Mr. LaRue stands behind the big lab table at the head of the room, talking about preservation projects and idly toying with a potted tuft of dune grass. The first day of class I’d run my thumb along the edge of one long green blade and cut myself to feel the sting. Anything was better than the empty ache ghosting behind me from class to class and screaming Daniel’s absence. Now, almost two months since that day, and four months after his fall, the edges of the void are numb—I’m not sure if they’ve expanded, or shrunk.
One phrase pulls me from my mulling: “joint project.”
Groans lift from the class, fluttering and wispy, then die. Eyes roll. Josh straightens in his chair, tosses a wolfy half-grin at me. Alex’s hood edges toward Josh, and his shoulders straighten.
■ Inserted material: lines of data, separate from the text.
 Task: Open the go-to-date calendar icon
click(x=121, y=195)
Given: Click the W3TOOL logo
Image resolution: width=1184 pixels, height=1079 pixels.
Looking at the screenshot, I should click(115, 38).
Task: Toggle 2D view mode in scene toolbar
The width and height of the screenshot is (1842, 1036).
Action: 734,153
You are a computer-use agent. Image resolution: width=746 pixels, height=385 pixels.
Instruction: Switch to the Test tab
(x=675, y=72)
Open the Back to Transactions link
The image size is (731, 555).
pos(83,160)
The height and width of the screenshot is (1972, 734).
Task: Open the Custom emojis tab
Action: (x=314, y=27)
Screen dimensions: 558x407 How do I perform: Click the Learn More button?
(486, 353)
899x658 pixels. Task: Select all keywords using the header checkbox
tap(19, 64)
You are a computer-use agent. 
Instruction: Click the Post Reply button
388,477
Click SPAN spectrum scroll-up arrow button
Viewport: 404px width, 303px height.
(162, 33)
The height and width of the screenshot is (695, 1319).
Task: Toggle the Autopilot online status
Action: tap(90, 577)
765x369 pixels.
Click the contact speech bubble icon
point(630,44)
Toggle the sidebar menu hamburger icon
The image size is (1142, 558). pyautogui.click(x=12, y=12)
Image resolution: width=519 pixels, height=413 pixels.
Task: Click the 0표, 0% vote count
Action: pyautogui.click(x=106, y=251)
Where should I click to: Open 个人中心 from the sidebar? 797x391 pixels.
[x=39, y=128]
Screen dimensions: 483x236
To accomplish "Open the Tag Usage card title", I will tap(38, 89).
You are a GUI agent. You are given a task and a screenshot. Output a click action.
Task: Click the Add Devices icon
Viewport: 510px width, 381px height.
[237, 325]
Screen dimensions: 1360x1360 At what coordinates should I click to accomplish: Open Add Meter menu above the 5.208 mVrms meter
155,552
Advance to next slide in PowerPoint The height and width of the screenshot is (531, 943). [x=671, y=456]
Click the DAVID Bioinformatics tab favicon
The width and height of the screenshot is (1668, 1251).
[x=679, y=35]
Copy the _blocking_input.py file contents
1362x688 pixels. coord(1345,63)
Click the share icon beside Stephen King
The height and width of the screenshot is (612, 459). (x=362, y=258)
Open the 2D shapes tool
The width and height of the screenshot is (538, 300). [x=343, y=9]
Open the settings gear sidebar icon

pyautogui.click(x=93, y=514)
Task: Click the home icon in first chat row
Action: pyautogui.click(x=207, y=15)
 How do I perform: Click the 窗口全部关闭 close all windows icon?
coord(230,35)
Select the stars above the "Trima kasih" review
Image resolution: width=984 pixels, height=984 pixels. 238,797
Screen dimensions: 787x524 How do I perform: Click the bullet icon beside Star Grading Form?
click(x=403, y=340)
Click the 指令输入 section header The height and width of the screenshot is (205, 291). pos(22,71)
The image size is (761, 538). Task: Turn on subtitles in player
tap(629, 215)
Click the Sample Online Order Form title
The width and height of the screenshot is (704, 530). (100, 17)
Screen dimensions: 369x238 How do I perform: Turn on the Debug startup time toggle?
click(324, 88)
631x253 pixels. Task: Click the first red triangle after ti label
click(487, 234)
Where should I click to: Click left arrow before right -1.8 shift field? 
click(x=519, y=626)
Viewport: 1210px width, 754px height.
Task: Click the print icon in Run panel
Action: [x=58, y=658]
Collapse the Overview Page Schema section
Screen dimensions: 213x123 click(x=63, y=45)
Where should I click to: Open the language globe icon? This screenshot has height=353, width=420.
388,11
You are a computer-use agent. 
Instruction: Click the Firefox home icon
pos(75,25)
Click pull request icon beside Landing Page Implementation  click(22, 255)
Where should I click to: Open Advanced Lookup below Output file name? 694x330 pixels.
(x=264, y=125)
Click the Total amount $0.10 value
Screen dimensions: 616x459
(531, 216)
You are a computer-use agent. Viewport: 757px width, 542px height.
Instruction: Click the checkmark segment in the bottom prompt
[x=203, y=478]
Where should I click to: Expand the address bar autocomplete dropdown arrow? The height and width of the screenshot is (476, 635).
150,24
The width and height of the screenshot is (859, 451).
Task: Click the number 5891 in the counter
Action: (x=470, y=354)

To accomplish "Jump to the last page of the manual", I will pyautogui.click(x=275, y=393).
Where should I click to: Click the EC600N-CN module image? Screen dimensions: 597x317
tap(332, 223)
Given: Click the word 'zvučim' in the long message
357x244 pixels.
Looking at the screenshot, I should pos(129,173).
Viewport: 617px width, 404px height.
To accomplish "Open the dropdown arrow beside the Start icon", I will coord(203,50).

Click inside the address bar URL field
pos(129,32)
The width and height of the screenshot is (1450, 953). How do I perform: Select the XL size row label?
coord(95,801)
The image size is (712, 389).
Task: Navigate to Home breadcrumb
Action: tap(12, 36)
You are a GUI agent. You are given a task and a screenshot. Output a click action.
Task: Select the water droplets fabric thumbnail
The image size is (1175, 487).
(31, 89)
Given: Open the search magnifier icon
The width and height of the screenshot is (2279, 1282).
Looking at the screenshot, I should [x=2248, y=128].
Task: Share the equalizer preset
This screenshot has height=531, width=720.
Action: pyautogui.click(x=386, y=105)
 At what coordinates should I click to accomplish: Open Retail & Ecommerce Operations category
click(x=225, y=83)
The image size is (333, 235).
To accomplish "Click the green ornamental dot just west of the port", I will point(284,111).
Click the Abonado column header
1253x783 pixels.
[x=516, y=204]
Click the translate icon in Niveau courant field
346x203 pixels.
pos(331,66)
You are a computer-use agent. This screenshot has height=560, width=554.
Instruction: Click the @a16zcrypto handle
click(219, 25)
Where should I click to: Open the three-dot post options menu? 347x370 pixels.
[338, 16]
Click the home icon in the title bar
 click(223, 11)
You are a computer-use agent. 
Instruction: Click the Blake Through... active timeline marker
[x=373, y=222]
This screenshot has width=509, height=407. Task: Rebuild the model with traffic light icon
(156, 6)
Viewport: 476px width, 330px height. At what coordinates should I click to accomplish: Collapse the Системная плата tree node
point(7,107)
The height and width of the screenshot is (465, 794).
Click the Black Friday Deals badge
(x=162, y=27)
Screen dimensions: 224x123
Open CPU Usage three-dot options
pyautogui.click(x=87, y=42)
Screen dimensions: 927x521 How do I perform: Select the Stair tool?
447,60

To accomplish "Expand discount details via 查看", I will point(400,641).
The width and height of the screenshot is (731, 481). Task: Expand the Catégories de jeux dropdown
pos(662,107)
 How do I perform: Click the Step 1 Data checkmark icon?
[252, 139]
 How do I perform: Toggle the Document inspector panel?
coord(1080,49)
“And I’ll be picking your partners.” Mr. LaRue says, sending a fresh volley of moans around the room. “Too many groups played on the beach last time instead of worked, and I don’t want it going on tomorrow.”
Josh’s hand stabs the air above his head. Papery whispers lift from our teacher’s desk as he rifles around. When he looks up, his eyes narrow on the fish-flesh white hand waving above Josh’s head. He has the attention of the entire class. Even Asia looks our way after she barks another seal-sounding cough. Mr. LaRue heaves a sigh and gives a minute shake of his head.
“No, Josh. No special treatment for members of sports teams…”
Red curls slide from his face as Josh turns and stares over his shoulder. The possessive glance skims my face before he arches an eyebrow and needles a glare at the side of Alex’s hood. Dread uncoils in my gut.
Please don’t put me with Josh,
I pray silently.
Please don’t saddle me with the egotistical, red-headed, pain in my—
“Tamara Abernathy,” calls our teacher, “and Scott Ames.”
He continues down the alphabetical list he doesn’t use for seating, making it a hit list of class partners doomed to epic failures. Two pairings in and Josh Mason realizes he won’t be harassing me, and lets out a heavy groan. He’ll be paired with Shane Lowenstein or Kinnely Minor, both major competition for his prized pitcher’s position on the baseball team and two of his least favorite people.